## Dataset extract
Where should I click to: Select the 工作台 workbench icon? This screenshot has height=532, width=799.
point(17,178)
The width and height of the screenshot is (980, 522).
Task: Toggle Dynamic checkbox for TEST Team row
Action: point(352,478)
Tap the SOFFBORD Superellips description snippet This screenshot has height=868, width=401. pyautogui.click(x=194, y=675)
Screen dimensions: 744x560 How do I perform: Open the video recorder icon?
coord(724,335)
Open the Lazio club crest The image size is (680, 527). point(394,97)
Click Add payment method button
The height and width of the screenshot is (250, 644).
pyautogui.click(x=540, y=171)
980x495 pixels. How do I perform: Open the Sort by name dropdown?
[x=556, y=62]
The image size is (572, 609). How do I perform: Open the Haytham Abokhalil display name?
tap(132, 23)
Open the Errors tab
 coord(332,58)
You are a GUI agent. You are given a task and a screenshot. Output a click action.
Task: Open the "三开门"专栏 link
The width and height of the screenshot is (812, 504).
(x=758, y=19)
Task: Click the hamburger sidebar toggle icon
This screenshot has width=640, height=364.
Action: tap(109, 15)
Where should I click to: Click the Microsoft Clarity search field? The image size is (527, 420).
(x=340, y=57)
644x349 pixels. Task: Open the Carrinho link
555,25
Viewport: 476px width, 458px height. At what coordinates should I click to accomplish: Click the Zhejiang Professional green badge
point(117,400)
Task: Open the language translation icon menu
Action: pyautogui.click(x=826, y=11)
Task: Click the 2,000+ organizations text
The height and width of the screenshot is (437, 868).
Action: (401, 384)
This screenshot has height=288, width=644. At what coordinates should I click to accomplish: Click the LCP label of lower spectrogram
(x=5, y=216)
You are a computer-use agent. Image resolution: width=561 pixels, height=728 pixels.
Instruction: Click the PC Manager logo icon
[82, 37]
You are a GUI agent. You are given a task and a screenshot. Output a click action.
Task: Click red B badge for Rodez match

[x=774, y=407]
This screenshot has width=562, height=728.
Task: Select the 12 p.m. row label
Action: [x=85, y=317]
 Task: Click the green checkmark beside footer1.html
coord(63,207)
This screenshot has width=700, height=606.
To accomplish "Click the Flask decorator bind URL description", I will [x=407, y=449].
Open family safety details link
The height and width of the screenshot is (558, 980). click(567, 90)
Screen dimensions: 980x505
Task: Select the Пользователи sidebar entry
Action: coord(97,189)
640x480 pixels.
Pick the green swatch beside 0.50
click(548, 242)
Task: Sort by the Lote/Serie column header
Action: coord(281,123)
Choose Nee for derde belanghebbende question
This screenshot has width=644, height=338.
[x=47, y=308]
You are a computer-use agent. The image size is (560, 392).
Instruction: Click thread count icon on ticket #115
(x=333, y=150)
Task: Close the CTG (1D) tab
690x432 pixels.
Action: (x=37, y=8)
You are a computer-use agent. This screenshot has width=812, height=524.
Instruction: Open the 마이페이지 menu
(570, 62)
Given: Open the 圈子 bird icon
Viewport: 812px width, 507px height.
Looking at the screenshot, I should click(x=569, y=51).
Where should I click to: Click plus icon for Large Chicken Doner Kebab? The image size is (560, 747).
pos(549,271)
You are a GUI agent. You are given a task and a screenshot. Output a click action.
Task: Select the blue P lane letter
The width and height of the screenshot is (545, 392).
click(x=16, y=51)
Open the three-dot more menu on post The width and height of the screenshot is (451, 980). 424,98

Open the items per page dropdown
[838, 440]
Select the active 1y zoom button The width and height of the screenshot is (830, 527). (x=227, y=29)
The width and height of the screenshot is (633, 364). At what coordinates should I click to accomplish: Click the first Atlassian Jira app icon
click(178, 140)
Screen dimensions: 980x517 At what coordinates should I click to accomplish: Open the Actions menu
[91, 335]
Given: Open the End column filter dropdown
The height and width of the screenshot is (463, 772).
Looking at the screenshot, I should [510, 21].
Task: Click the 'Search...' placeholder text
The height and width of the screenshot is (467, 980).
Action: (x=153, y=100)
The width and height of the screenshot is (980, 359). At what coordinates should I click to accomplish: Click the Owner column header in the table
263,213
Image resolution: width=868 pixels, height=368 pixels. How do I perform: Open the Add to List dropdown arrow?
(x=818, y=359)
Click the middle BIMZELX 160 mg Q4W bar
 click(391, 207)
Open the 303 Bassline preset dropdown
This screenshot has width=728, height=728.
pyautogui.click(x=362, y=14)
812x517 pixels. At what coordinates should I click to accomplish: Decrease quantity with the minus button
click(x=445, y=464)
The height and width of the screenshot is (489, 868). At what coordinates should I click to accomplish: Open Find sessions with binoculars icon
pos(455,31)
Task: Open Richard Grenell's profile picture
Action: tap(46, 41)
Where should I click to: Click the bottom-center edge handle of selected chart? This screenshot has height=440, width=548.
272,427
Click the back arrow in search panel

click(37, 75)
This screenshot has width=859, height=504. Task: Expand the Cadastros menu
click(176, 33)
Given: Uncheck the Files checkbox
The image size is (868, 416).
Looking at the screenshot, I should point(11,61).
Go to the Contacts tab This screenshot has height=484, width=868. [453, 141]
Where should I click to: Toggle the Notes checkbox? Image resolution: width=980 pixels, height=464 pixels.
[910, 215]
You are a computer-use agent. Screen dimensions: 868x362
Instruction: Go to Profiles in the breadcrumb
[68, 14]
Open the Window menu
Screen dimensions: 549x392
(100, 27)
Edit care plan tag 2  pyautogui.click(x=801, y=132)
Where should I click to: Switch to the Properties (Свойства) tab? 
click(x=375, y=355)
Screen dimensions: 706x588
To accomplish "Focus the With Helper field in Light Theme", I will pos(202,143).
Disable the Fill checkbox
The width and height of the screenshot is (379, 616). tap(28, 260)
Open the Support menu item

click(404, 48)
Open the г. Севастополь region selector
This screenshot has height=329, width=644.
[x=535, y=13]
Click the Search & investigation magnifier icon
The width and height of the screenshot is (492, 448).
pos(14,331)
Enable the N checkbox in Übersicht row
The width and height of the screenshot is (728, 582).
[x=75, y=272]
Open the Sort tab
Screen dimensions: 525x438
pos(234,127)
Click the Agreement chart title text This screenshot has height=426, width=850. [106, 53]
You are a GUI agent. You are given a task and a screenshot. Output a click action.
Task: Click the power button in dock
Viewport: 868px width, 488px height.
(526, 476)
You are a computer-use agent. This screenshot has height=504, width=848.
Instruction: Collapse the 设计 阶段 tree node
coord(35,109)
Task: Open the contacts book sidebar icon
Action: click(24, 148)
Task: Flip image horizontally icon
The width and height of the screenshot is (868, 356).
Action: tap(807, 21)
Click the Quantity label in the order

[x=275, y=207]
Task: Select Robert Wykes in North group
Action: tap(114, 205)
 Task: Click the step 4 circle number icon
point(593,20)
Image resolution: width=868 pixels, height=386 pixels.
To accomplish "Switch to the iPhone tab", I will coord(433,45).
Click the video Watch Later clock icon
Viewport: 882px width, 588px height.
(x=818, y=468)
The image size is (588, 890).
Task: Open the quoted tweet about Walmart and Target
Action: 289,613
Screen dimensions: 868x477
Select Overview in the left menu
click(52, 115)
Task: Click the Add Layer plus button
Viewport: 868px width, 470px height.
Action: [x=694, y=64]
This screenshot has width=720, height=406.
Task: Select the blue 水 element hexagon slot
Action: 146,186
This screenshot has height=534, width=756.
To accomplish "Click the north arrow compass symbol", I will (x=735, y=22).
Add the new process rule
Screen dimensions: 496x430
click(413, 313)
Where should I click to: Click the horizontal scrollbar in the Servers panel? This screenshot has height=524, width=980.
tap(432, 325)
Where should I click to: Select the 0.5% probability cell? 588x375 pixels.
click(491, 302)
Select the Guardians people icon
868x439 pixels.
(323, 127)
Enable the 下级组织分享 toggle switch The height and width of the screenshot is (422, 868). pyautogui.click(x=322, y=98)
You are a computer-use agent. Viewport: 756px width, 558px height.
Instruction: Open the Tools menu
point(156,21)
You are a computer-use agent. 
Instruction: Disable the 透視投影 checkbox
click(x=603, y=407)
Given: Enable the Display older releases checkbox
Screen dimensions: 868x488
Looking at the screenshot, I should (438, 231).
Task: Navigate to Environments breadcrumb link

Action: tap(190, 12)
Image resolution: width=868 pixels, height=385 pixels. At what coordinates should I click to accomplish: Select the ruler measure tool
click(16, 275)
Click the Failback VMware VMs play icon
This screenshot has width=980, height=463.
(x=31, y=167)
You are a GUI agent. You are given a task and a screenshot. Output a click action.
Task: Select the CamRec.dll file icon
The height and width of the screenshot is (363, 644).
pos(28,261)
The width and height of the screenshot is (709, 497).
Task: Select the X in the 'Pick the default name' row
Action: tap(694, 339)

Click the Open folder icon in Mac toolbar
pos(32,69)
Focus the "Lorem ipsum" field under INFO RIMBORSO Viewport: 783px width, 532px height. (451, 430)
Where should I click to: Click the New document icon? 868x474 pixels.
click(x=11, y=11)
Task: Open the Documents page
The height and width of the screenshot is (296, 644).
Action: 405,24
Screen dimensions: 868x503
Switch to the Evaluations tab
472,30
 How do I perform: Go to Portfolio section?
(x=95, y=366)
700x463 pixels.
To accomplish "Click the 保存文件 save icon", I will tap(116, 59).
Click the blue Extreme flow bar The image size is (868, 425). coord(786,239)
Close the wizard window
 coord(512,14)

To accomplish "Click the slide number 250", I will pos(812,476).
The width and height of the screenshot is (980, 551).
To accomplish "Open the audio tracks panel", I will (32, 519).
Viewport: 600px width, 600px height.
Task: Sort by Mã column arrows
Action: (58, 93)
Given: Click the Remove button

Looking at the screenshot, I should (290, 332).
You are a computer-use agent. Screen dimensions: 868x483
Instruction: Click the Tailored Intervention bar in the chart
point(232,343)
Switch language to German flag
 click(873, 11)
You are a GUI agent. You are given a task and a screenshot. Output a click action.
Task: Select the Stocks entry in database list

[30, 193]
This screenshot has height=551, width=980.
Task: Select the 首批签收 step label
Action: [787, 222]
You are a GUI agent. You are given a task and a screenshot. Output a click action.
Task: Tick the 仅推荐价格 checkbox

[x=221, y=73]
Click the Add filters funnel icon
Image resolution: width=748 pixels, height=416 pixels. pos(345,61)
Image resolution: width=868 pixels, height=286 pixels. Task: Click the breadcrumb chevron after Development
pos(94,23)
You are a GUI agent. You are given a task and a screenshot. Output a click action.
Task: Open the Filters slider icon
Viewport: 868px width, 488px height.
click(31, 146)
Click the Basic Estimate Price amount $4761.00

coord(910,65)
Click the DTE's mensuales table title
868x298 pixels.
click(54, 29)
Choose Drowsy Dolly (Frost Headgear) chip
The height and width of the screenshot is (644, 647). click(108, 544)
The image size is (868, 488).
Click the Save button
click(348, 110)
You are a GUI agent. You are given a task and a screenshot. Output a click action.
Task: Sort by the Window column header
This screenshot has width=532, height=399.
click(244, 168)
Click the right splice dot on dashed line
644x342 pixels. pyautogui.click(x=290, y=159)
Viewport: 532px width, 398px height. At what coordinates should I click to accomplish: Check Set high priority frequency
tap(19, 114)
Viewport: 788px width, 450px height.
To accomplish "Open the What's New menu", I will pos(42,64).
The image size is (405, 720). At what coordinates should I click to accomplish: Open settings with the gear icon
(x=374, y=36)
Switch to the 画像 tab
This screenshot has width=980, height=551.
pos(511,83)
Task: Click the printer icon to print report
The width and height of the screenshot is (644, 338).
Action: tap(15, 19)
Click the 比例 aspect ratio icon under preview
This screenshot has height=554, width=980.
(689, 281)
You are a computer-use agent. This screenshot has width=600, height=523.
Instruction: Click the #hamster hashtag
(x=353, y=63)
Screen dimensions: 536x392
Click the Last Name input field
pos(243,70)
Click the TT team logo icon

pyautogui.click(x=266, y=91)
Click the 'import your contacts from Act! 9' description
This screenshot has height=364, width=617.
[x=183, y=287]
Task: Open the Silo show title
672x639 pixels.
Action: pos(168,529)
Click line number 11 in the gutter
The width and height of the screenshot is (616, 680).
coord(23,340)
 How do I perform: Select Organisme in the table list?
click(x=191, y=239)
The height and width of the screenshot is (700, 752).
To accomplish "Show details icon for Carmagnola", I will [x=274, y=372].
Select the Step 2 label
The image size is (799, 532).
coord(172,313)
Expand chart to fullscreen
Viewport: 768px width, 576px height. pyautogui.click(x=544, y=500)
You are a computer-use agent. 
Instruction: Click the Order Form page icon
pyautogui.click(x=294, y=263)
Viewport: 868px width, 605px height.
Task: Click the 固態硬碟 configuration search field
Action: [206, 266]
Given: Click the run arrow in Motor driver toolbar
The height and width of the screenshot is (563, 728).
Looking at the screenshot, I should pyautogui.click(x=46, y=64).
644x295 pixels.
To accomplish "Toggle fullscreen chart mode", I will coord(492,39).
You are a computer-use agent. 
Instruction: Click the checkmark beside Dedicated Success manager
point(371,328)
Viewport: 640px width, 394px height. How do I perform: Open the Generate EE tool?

## Set problem
Rewrite the entries from the start up to and including the line with "Action: point(352,478)", switching "workbench" to "dashboard" and keeping everything else the same.

## Worked answer
Where should I click to: Select the 工作台 dashboard icon? This screenshot has height=532, width=799.
point(17,178)
The width and height of the screenshot is (980, 522).
Task: Toggle Dynamic checkbox for TEST Team row
Action: point(352,478)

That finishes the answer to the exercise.